= Ousmane Oumar Kane =

Senegalese Muslim scholar of Islamic studies

Ousmane Oumar Kane is a Senegalese Muslim scholar of Islamic studies. He holds the Prince Alwaleed Bin Talal Chair on Contemporary Islamic Religion and Society at the Harvard Divinity School and the Department of Near Eastern Languages and Civilization at Harvard University since July 2012.

== Biography ==

Kane received a Bachelor of Arts in Arabic and a Masters in Islamic Studies from the Institut national des langues et civilisations orientales at the University of the Sorbonne Nouvelle, and an M. Phil and a Ph.D in Political Science and Middle Eastern Studies from the Institut d'Etudes Politiques de Paris. He held the position of assistant professor of political science at Université Gaston Berger de Saint-Louis in Senegal, and visiting positions at the University of London, the University of Kansas, Yale University, and the Institute for Advanced Study Berlin. He became associate professor of International and Public Affairs at Columbia University in 2002, and left for Harvard in 2012. Kane is the maternal grandson of Senegalese Islamic scholar, Ibrahim Niass.

== Publications ==
- Islamic Scholarship in Africa. New Directions and Global Contexts (London: James Currey, 2021)
- Les Sénégalais d'Amérique (Dakar: CERDIS, 2019)

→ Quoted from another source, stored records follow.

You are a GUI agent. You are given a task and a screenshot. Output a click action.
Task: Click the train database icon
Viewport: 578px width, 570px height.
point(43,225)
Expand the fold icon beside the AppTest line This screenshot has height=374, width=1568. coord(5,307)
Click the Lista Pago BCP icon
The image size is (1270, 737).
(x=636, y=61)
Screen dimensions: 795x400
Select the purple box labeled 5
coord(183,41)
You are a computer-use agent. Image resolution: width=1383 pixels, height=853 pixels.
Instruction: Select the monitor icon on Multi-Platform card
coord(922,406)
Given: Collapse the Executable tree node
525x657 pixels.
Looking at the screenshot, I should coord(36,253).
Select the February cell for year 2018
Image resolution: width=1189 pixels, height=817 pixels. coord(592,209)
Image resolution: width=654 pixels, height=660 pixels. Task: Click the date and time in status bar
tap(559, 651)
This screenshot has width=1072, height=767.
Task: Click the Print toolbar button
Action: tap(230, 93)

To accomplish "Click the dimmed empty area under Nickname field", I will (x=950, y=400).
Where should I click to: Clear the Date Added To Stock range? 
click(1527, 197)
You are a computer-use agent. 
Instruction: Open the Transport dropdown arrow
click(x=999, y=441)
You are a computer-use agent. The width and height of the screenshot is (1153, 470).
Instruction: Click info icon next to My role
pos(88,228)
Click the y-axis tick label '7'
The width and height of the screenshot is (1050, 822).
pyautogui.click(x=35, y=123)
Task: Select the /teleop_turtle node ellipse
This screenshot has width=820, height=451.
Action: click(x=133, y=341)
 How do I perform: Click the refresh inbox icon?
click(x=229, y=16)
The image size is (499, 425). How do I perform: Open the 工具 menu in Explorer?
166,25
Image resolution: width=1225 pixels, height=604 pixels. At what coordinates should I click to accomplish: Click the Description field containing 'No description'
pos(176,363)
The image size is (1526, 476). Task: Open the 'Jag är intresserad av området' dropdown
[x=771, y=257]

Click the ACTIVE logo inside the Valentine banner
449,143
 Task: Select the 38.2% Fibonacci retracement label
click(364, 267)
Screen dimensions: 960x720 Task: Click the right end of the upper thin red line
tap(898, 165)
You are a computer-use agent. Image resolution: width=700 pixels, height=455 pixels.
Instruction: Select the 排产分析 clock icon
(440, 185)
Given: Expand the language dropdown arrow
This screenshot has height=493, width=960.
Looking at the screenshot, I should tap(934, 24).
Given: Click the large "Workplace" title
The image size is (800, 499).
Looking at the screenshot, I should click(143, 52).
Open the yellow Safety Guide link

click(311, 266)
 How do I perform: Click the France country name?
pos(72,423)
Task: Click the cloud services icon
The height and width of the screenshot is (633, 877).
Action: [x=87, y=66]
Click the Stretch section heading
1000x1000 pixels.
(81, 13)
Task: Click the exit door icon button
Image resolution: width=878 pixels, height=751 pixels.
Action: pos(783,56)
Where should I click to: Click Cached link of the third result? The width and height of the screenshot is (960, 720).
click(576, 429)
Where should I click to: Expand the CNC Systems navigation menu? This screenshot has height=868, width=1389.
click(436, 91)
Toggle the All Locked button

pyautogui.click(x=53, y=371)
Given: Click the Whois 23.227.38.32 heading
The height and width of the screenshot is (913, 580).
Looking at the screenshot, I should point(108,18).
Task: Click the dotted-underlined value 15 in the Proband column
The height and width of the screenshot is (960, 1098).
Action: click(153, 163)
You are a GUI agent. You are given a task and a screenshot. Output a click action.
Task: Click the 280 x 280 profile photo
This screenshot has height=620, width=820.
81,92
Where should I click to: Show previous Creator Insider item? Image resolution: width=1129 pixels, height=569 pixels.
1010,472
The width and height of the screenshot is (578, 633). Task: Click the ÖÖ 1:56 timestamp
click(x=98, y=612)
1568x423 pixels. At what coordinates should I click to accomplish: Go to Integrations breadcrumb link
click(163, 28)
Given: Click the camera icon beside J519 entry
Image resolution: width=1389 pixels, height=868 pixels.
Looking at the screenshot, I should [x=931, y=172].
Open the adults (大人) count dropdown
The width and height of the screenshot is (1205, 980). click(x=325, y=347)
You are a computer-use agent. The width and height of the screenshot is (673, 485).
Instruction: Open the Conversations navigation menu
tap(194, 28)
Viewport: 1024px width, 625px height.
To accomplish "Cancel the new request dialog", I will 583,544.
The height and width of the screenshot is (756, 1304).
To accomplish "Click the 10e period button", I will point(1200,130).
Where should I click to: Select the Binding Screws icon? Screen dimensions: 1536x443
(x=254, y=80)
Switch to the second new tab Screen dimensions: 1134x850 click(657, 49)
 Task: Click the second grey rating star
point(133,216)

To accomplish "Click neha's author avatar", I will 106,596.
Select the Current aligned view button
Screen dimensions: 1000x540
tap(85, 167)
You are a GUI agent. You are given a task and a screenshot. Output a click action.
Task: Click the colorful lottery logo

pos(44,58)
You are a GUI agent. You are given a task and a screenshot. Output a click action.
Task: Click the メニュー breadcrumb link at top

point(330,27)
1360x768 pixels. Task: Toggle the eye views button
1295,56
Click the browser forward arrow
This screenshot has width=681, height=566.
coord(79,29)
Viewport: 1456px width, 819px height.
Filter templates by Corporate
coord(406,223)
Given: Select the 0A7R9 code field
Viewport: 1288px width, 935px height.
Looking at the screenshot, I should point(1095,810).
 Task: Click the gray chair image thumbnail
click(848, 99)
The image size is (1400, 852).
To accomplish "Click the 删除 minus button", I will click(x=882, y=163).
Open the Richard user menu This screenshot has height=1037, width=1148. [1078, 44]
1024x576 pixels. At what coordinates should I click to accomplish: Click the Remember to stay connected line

- Beyond Timbuktu: An Intellectual History of Muslim West Africa, Harvard University Press, 2016).
- The Homeland is the Arena: Religion, Transnationalism and the Integration of Senegalese Migrants in America, New York: Oxford University Press, 2011. ISBN 9780199732302.
- Muslim Modernity in Postcolonial Nigeria. A Study of the Society of the Removal of Innovation and Reinstatement of Tradition, Leiden and Boston: E.J. Brill, 2003 ISBN 9789004125889
- Intellectuels non Europhones. Dakar : Codesria, 2003
  - Translated into English as Non-Europhone intellectuals, and also into, Spanish and Arabic)
- Al-Makhtutat al-islamiyya fi Sinighal, (Handlist of Islamic Manuscripts in Sénégal), London, Al-Furqan, 1997.Also published in Arabic as ابراهيم نياس في السنغال / Fihris makhṭūṭāt Maktabat al-Shaykh Mūr Mubay Sīsī wa-maktabat al-Ḥājj Mālik Sih wa-Maktabat al-Shaykh Ibrāhīm Niyās fī al-Sinighāl
- Islam et islamisme au Sud du Sahara, Paris, Karthala, 1998, (with Jean-Louis Triaud).

He has also written a number of peer-reviewed journal articles.